Bilateral Phakomatosis Cesiomarmorata With Ocular Melanocytosis and Secondary Glaucoma

Omar Khan 1, Gorka Sesma 1,, Ahmad Al Jaloud 1
Editors: Alexander Muacevic, John R Adler
PMCID: PMC8901161  PMID: 35273893

Abstract

Phakomatosis pigmentovascularis (PPV) is a family of rare congenital diseases where vascular malformation coexists with melanocytic, dermal, or ocular lesions. The cesiomarmorata type is even rarer, and most such cases are reported with unilateral occurrence. We present an atypical case of a patient with bilateral phakomatosis cesiomarmorata, bilateral ocular melanocytosis, and bilateral glaucoma. No malformation to resist aqueous drainage was identified. Long-term management of intraocular pressure (IOP) using topical antiglaucoma medication was successful. This case report refines the clinical presentation of phakomatosis cesiomarmorata and may help diagnose and treat future cases.

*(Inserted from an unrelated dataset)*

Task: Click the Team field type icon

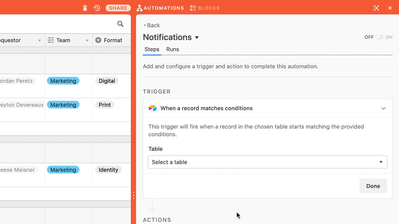Action: (x=51, y=40)
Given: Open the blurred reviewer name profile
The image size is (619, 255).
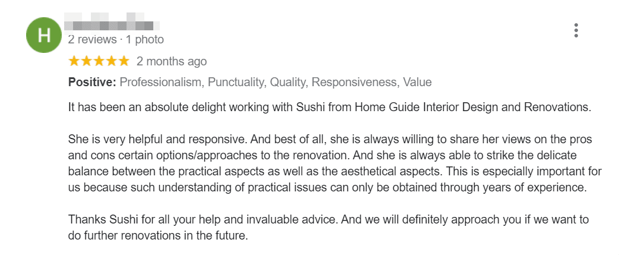Looking at the screenshot, I should coord(112,22).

Keywords: oculodermal melanocytosis, childhood glaucoma, nevus of ota, cesiomarmorata, phakomatosis pigmentovascularis

Introduction

Phakomatosis pigmentovascularis (PPV) comprises a family of rare congenital syndromes featuring the coexistence of vascular malformation and dermal or ocular melanocytic lesions. Most cases have a unilateral presentation of skin lesions and ocular involvement [1]. PPV is classified into five distinct types: Type I (capillary malformation, epidermal nevus); Type II (cesioflammea); Type III (spilorosea); Type IV (unclassified, with capillary malformation, dermal melanosis Mongolian spots, nevus of Ota, nevus spilus, nevus anemicus), and Type V (cesiomarmorata) [2], of which cesiomarmorata is less frequent than the other. PPV cesiomarmorata is characterized by the presence of cutis marmorata telangiectasia congenita and cutaneous melanocytosis, including Ota nevus [3]. Women are affected five times more frequently than men [4]. Pathogenesis is associated with somatic mutations in the GNA11 and GNAQ genes [5]. Patients with PPV cesiomarmorata are at risk of developing glaucoma [6].

We discuss the case of a female patient with a rare combination of bilateral PPV cesiomarmorata, bilateral ocular melanocytosis, and bilateral glaucoma diagnosed in early childhood. This case contributes to a refinement of PPV Type V syndrome.

Case presentation

Early history

An 8-year-old girl with a history of buphthalmos in both eyes and mild photophobia detected since the age of 3 months had been followed up at our hospital, a center for tertiary eye care, since she was 17 months old. The study was approved by the Institutional Review Board of the King Khaled Eye Specialist Hospital (Protocol 21105-CR). The parents signed the informed consent form.

The child was a result of non-consanguineous parents with no family history of glaucoma or similar diseases. She was born with abnormal pigmentation in the sclera of both eyes (nevus of Ota) as well as red-colored patches of skin with widened vessels (cutis marmorata telangiectasia congenita) on both sides of the face, the upper part of the body, and trunk, with all lesions remaining stationary since birth. She was treated for eczema for 16 months with the prolonged application of steroid ointment.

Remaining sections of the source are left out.